Ezra 9:6
6 And said, O my God, I am ashamed and blush to lift up my face to thee, my God: for our iniquities are increased over our head, and our trespassb is grown up unto the heavens.
The Color Of Virtue
I am ashamed and blush. Ezra 9:6.
Neither could they blush. Jeremiah 6:15.
Did you ever hear the story of how the Virginian creeper got its blush? The story is only a legend, but it is very beautiful and worth repeating. It tells that when the plants and flowers were first created they were all green; but God sent down to earth one of His angels, and told him to give each flower a color of its own. So the angel flew busily over the earth, and each flower he touched turned some lovely hue. He gave the crocus its gold, and the violet its purple, and the rose its red, and the poppy its scarlet, the forget-me-not its blue and the snowdrop its white. He was a very busy angel, I assure you, as he flew over hill and dale and wood and field, painting all the flowers he saw.
But alas! he missed a very small creeper lying hidden in the shadow of a great wall.
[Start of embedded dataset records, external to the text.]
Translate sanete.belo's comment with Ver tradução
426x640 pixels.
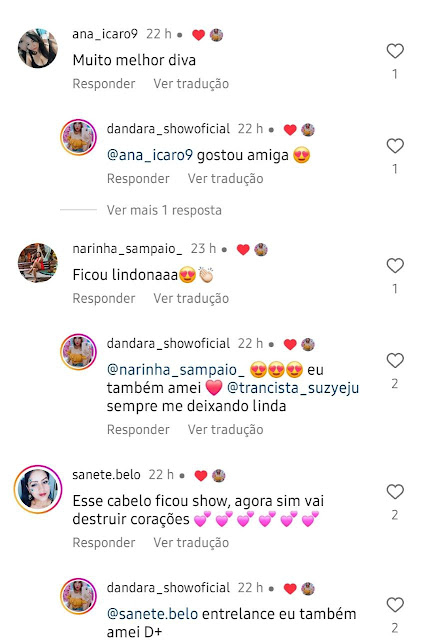pyautogui.click(x=191, y=542)
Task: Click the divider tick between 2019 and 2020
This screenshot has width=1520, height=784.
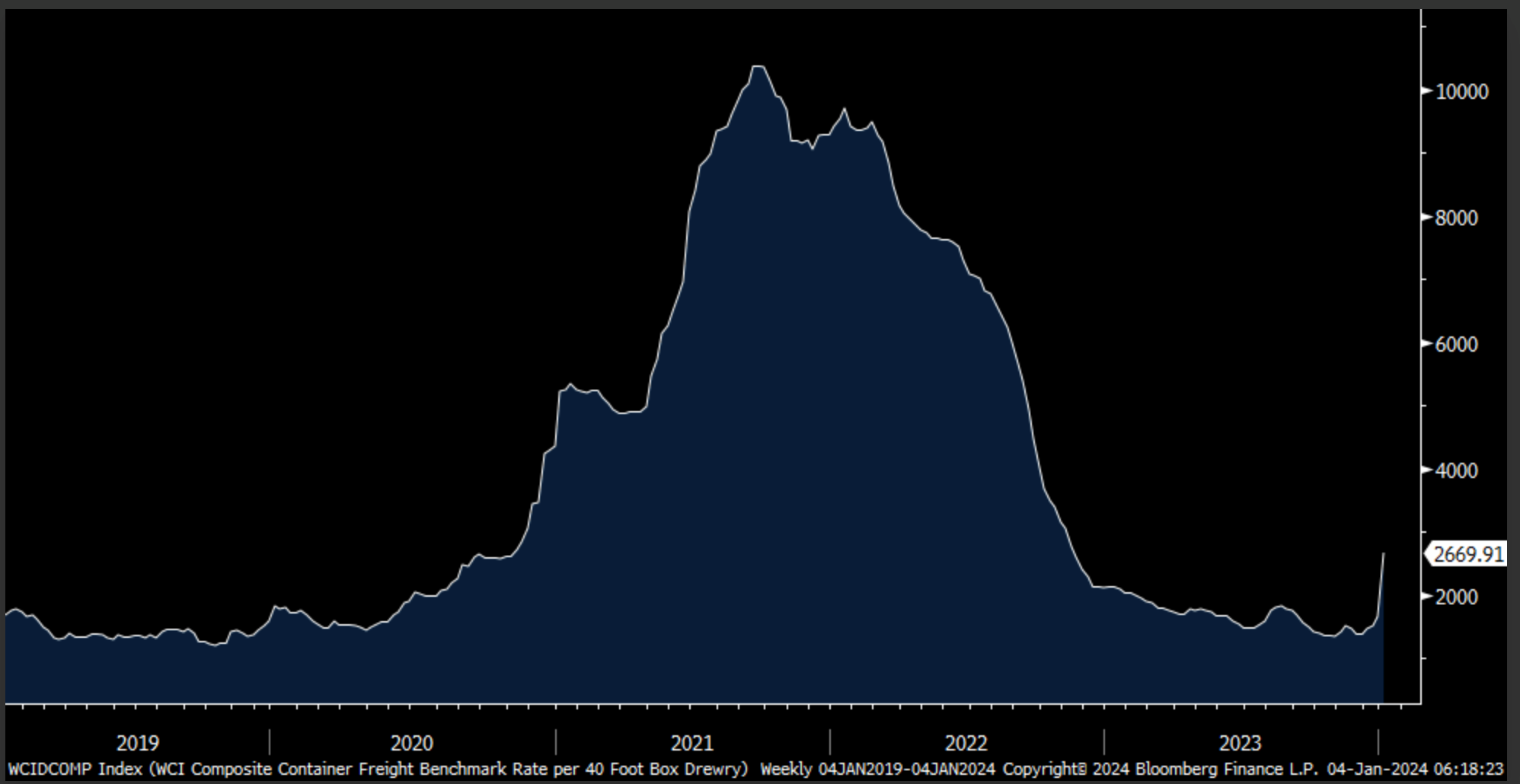Action: tap(270, 742)
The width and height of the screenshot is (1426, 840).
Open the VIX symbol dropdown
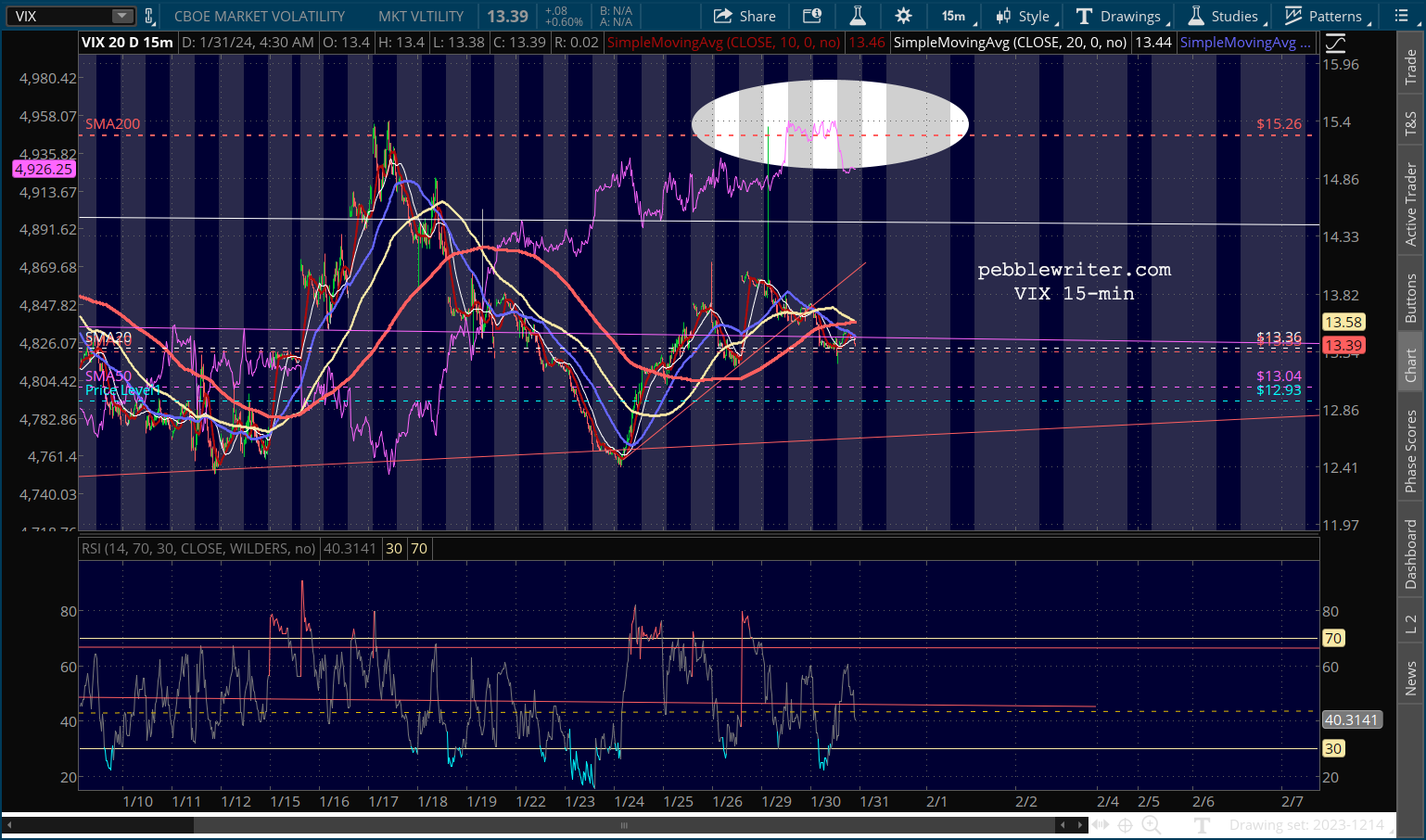point(122,16)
It felt really sad to think that the angel had passed it over, and for a little while it lay on the ground and wept. But after a time it cheered up and said to itself, “Well, though I may not be beautiful I can always be useful. I'll set to work and cover this great bare wall.” So it climbed and spread, and climbed and spread, till the wall had a magnificent covering of green.
In autumn the angel returned to earth to see how his flowers were looking, and, as he flew, his eye lit upon this wonderful green thing spreading all over the wall. Though it had no color but green it looked so glad and busy that the angel stopped to admire it and praise it for all it had so bravely done. And when the angel spoke, the Virginian creeper felt so pleased to think that what it had done was good in the angel's sight that it blushed a glorious crimson. And when autumn comes and flowers decay, the Virginian creeper still blushes crimson, remembering how the angel praised it long ago.
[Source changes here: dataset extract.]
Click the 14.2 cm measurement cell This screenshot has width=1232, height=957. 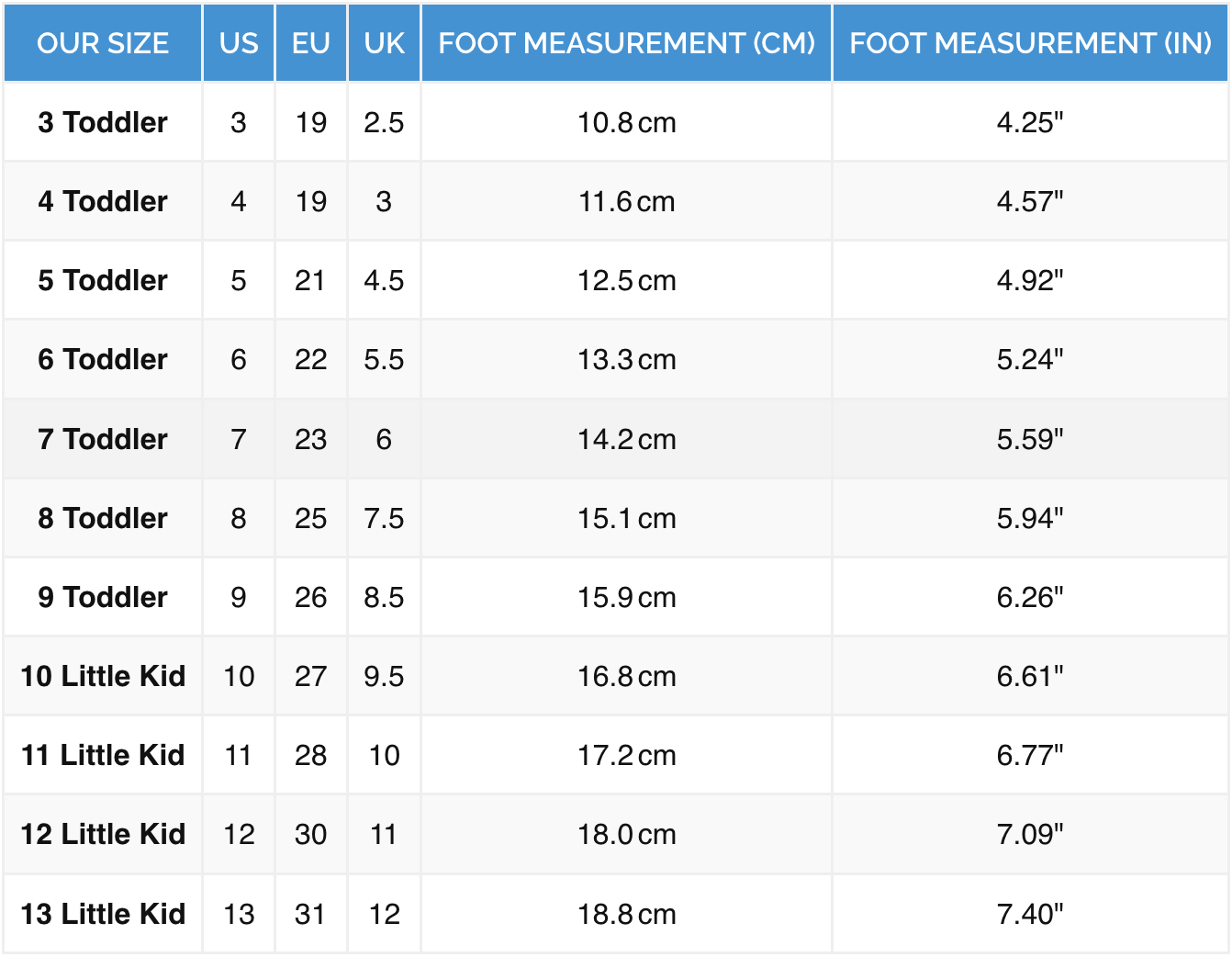626,439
That is a pretty legend, isn't it? “Yes,” I hear some of you sigh, “but I'd rather the Virginian creeper blushed than me. It's so horribly awkward. I just can't keep from blushing, and the more I want not to do it the more I do it I'm so ashamed of myself sometimes:”
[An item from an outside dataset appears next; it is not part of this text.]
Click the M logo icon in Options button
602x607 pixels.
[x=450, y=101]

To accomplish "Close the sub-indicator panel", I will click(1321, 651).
Boys and girls, you should never be ashamed of blushing. What you should be ashamed of is not being able to blush. A blush is a really good thing, and it is only right that your rosy cheeks should sometimes grow a few shades rosier. Why! we blush for pleasure, we blush because of praise, we blush with honest indignation, and I hope we blush for shame or guilt.
Of course I know there's a sort of blush that really is most annoying the unnecessary blush. It is the blush that you feel when you walk into a room or a public building, and you are certain that every eye is upon you. It is the blush that comes when you and a few others are accused of some fault, and you, who are not guilty, and know nothing about it, flush a brilliant scarlet. Well that blue, comes from shyness or self-consciousness; and the cure for it is just to forget yourself. A hundred chances to one nobody is thinking of you or taking special notice of you. At such times try hard to think of some other thing or some other person, and you will be astonished how that will help to keep the blush away.
So much for the unnecessary blush! But there are times when a blush is necessary, and if we don't blush then we are in a sad case indeed.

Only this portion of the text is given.